Dipping is the simplest method, especially good for small items. A cleaned pot is dipped in a large pan or bucket of glaze, then withdrawn immediately and shaken off the excess glaze. The pot should be dip in an angle to avoid air trapped inside the surface. A metal tongs is handy to hold smaller pots; the tips marks or finger marks could be touched up with a brush after. If the dip glazing is not thick enough on pot, the remedy is to spray instead of re-dipping again.

Pouring can be used to a variety of shapes. Most of time, we use to glaze insides of bottle and vase. The pot is rotated quickly until inside surface are fully covered with glaze. Excess glaze is poured out and a shake to make the glaze evenly. Glaze for dipping or pouring should always be thinner than spraying or brushing. Outside surface is the same manner, but better with a supporter as pouring. Interior is better to be glazed first, then the exterior after.

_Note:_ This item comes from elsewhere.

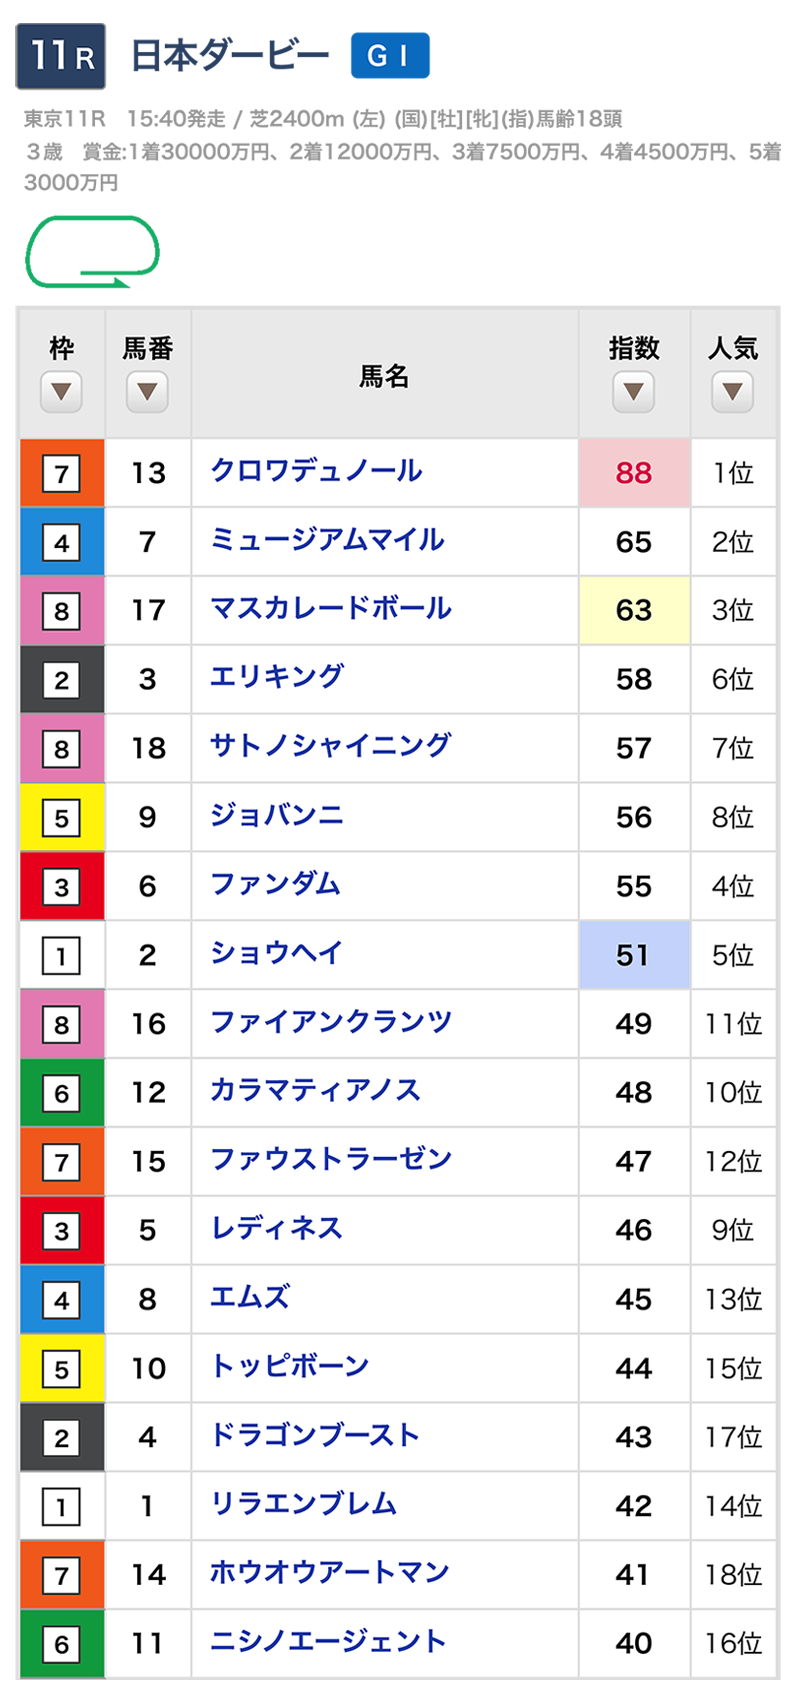Click frame number 7 icon beside クロワデュノール
The height and width of the screenshot is (1703, 800).
click(62, 473)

Brushing is easy to handle and can create some interesting effect sometime. It is applied for large pieces. It is better with a 1-inch flat brush that has a large coverage. Brushing should be work quickly and avoid the underlain glaze too dry to be covered. Glaze for brush should be not too water or dry, otherwise it will cause uneven and dry too fast to develop blisters.

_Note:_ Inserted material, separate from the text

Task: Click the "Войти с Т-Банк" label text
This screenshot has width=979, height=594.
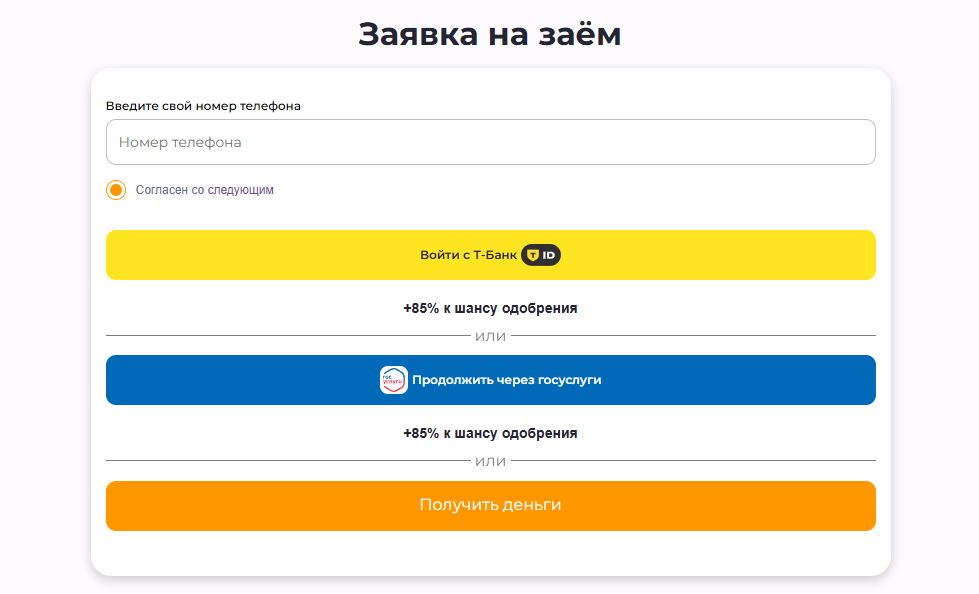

Spraying is good to work on large pieces or variety of shapes. It can create subtle variation effect in color and have more control on the thickness and coverage. However, spray has a large amount of waste and need to work in a booth with an exhaust fan. Glaze should be sprayed slowly in order to build up a coating. If spray too quick, the glaze might run and cause uneven. Mask should always be worn as spraying.